The Applicant Association sought judicial review of the Province’s decision to substitute its own compensation package for provincial judges for that recommended by the 2003 Judicial Compensation Commission. The court held that while the Province’s action met the “rationality” test, the Province had not demonstrated that exceptional circumstances existed such that it could reject the Commission’s recommendations. The court therefore allowed the judicial review to the extent of providing the Province with 90 days to reconsider the Commission’s recommendations and to justify its rejection on the ground of exceptional circumstances.
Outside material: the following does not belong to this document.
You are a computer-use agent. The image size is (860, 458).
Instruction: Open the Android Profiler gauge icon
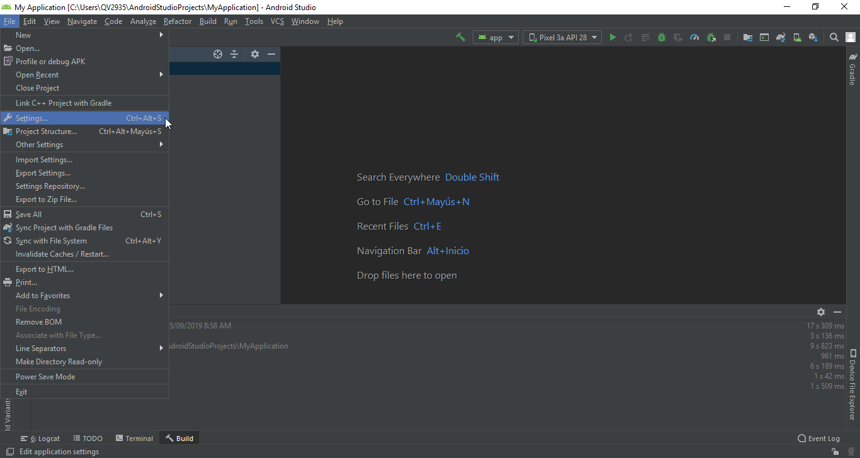tap(694, 37)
Administrative law – Remuneration of judges – Judicial Remuneration Commission – Recommendations – Government rejection – Simple rationality standard – Judicial review – Decisions reviewed – Ministerial orders
Alberta Provincial Judges’ Assn v. Alberta,  A.J. No. 936, Alberta Court of Queen’s Bench, August 20, 2004, MacCullam J.
The Alberta Provincial Judges Association sought judicial review of the Province of Alberta’s decision to substitute its own compensation package for provincial judges for that recommended by the 2003 Judicial Compensation Commission. In general, the Province increased salaries in the first year by only approximately 9% in response to the Commission’s recommendation of increases in the order of 18%.
The court held that if a Province chooses not to accept one or more of the recommendations of a Commission report, it must be prepared to justify its decision, if necessary, in a court of law. The standard of justification was one of simple rationality. However, the Province also had to demonstrate that exceptional circumstances justified the rejection of the Commission’s recommendations.
The court noted that the Province’s decision with respect to salaries was based in refusal to pay more than necessary to attract qualified candidates. These reasons met the justification standard of simple rationality. However, the court held that the government’s reasons for justifying the rejection of the Commission’s recommendations did not meet the “exceptional circumstances” test. The court therefore directed the government to reconsider the Commissioner’s recommendation and to justify its rejection on the ground of exceptional circumstances. If it did not do so within 90 days, the Commissioner’s recommendations would become effective.